Fri.8.3.2024 0:00 a.m. The night SWR1

The resilience of Trier women

Anna Olevian (1513 to 1596), the mother of the reformer Caspar Olevian, lived in Trier in the 16th century. Even after people of Protestant faith were expelled from Trier, she ran her bakery on Grabenstrasse and helped women with health problems.

Jenny Marx (1814 to 1881) did not follow the path prescribed for higher daughters from aristocratic families, but married the revolutionary Karl Marx and followed him into exile from Paris to Brussels to London.

The Zonta Club Trier

The Zonta Club Trier belongs to a global association of working women in responsible positions. The club in the Trier region says it focuses on the following areas:

  • Help for women on their way out of difficult life situations
  • Prevention of violence and discrimination
  • Supporting the education and professional development of women and girls

The twelve Trier women featured in the perpetual wall calendar lived in different eras and can be real role models for young women today. The Zonta Club Trier, an association of working women, came up with the idea.

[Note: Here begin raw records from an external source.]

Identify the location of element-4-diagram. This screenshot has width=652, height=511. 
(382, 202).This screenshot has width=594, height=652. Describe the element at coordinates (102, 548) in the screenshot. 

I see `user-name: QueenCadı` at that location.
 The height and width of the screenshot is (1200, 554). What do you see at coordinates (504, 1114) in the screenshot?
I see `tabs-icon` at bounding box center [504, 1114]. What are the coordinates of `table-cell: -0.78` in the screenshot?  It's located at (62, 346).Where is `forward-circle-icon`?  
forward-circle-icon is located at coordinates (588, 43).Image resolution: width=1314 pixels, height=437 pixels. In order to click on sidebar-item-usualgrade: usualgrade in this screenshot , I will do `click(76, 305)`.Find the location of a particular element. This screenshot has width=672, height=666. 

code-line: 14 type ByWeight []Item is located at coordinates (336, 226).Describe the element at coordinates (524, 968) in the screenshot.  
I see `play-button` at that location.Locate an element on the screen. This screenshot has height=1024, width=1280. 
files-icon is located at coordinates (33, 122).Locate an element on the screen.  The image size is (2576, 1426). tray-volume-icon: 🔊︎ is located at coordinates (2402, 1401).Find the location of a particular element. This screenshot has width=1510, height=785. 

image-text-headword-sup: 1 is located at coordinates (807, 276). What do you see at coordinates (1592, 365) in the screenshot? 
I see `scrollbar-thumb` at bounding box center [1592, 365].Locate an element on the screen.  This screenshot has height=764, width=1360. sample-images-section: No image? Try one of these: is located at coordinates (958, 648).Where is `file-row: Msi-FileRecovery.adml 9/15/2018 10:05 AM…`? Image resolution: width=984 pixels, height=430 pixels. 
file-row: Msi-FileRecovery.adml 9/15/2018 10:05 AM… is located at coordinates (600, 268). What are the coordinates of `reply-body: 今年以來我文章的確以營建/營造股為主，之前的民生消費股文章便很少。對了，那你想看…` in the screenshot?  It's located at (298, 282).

The painter Martina Diederich, born in Mayen in 1962, lives and works in Trier. Your painting with a view of the Moselle in Trier was created during the corona pandemic. The Simeonstift City Museum in Trier bought the picture and is showing it in the exhibition “Tel me more”.

Presentation in the Trier City Museum on International Women’s Day

On International Women’s Day there will be a guided tour on the topic of “Women in the Museum” at the Simeonstift City Museum in Trier at 2 p.m. Portraits of women are shown, but also paintings by painters such as Martina Diederich from Trier.

From 3:30 p.m. the Trier women’s calendar of the Zonta Club Trier will be presented. The Zonta Club Trier wants to use the proceeds from the calendar to support women in emergency situations.